§ SHORT EXERCISE: Can you recast the lines below as a Markdown table with the columns No. and Text, numbering each line and leaving out blank ones? Begin at the line that has "Task: Click the colored" and stop after the line that has "click(42, 167)".

§ STORED ROWS:
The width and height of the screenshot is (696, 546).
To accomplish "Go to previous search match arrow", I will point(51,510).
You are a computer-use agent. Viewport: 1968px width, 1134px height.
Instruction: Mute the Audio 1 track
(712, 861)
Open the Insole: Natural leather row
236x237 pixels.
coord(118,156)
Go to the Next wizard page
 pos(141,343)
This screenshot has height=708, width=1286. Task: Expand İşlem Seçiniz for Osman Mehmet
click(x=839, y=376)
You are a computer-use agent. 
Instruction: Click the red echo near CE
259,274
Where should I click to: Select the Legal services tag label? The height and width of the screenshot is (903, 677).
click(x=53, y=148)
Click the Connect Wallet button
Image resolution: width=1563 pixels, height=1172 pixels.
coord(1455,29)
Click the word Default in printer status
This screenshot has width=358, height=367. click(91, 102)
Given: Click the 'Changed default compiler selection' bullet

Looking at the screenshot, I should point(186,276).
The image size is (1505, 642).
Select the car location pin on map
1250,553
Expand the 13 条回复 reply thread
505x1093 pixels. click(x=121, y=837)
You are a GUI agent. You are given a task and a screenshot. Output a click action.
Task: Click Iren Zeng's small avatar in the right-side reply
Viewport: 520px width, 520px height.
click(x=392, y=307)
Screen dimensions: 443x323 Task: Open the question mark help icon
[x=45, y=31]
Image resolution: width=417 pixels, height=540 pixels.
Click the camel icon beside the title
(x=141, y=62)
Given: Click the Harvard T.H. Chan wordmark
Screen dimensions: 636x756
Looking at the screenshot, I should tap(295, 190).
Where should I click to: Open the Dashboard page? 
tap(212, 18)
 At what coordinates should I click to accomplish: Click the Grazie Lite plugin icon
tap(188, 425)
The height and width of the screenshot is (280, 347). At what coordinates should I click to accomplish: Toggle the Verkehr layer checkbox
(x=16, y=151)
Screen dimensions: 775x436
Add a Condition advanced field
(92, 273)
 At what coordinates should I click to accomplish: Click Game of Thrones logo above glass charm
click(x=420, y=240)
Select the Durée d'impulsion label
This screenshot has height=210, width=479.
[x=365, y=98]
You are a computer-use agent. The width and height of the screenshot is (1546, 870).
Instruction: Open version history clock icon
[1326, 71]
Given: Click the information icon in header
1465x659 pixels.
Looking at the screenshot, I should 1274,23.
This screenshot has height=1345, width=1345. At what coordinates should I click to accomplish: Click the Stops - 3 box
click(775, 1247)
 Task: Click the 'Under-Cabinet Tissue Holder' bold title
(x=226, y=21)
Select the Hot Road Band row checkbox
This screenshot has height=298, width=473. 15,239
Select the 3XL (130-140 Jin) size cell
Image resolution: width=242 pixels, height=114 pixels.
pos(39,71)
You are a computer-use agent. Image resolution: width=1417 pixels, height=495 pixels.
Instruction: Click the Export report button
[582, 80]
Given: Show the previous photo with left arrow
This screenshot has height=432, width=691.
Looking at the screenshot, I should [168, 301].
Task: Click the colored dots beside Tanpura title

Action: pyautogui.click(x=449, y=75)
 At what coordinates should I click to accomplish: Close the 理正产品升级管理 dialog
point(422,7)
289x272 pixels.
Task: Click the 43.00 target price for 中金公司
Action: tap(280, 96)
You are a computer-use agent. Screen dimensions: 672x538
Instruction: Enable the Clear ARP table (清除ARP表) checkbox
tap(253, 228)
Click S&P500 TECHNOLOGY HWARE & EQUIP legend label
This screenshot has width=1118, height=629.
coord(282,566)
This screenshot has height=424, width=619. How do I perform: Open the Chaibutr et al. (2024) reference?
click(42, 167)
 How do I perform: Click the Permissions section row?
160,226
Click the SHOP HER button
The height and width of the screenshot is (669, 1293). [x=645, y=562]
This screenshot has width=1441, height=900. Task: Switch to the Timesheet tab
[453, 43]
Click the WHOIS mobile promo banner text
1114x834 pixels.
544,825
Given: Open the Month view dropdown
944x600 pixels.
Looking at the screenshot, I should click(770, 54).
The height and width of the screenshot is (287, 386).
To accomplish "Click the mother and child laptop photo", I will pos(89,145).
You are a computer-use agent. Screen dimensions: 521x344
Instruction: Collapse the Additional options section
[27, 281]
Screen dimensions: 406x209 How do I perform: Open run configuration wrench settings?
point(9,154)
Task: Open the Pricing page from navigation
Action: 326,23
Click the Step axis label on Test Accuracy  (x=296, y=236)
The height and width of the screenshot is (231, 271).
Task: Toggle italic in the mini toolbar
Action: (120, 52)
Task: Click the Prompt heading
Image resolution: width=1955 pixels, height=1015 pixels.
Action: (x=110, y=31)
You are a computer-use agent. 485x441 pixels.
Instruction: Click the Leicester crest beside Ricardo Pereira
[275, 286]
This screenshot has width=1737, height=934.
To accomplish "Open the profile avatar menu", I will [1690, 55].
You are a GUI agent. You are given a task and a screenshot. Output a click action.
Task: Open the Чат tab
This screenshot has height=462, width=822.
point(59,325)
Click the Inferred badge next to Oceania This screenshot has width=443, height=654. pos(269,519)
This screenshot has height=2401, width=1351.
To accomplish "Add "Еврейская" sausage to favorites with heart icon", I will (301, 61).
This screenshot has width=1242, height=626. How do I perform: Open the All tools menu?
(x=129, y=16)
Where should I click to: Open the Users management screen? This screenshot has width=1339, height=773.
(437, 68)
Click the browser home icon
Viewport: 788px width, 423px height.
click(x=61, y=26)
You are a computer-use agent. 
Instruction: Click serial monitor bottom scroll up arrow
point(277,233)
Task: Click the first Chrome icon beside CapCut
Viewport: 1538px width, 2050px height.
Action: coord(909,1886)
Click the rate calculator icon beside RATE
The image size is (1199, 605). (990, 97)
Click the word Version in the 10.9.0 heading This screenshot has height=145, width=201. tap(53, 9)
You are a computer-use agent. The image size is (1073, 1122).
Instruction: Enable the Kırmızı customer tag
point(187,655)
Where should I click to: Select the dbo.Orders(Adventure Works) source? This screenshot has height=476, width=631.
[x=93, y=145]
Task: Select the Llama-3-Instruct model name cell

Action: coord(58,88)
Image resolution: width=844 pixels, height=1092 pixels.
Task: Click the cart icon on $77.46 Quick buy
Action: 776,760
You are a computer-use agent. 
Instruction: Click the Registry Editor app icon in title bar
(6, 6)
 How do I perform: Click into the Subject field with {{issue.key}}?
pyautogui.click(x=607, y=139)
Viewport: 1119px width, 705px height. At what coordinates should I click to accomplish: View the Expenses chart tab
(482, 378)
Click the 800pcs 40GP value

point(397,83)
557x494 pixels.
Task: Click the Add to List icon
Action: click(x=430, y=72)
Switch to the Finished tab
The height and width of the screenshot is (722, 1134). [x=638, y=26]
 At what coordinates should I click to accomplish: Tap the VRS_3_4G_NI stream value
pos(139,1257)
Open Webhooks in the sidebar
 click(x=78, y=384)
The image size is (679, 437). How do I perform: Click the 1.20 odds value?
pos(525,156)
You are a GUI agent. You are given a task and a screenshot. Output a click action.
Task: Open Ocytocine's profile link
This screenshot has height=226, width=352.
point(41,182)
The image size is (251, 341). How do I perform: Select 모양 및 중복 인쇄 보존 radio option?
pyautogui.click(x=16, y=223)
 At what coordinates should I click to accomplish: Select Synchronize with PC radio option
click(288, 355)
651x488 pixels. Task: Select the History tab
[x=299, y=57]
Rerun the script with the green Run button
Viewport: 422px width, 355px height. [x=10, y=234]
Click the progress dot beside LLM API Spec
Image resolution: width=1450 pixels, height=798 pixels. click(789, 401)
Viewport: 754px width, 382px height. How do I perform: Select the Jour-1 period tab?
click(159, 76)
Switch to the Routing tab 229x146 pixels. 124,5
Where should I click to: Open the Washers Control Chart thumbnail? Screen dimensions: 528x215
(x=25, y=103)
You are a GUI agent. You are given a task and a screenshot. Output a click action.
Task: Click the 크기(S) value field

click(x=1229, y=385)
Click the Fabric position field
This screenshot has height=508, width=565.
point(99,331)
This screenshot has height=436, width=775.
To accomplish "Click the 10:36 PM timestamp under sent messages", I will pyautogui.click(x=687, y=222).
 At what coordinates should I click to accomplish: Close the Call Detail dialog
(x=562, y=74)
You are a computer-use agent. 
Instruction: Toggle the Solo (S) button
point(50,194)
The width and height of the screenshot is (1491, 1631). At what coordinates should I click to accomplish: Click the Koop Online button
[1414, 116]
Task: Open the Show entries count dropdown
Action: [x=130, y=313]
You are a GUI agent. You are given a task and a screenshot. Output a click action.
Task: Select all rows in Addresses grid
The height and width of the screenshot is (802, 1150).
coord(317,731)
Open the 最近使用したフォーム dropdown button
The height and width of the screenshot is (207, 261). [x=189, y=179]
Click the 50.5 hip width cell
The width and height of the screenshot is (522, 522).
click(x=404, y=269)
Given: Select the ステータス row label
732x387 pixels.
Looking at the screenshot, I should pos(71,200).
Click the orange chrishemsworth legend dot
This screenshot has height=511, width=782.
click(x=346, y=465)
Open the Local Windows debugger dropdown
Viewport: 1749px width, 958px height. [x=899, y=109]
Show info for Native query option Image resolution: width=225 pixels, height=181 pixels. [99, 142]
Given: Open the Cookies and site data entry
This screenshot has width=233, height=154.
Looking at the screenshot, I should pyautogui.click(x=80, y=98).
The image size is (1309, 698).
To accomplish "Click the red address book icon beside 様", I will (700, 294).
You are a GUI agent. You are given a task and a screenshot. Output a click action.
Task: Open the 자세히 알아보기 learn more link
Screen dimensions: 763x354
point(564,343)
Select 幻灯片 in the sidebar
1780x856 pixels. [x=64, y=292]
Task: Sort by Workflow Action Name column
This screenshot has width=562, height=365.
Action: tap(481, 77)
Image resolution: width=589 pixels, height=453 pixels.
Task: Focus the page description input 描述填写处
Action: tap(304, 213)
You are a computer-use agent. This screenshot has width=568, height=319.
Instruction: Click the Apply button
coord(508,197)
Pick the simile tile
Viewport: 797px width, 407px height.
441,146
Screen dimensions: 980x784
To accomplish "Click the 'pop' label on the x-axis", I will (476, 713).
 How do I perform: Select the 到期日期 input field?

§ ANSWER TO THIS TASK:
| No. | Text |
|---|---|
| 1 | Task: Click the colored dots beside Tanpura title |
| 2 | Action: pyautogui.click(x=449, y=75) |
| 3 |  At what coordinates should I click to accomplish: Close the 理正产品升级管理 dialog |
| 4 | point(422,7) |
| 5 | 289x272 pixels. |
| 6 | Task: Click the 43.00 target price for 中金公司 |
| 7 | Action: tap(280, 96) |
| 8 | You are a computer-use agent. Screen dimensions: 672x538 |
| 9 | Instruction: Enable the Clear ARP table (清除ARP表) checkbox |
| 10 | tap(253, 228) |
| 11 | Click S&P500 TECHNOLOGY HWARE & EQUIP legend label |
| 12 | This screenshot has width=1118, height=629. |
| 13 | coord(282,566) |
| 14 | This screenshot has height=424, width=619. How do I perform: Open the Chaibutr et al. (2024) reference? |
| 15 | click(42, 167) |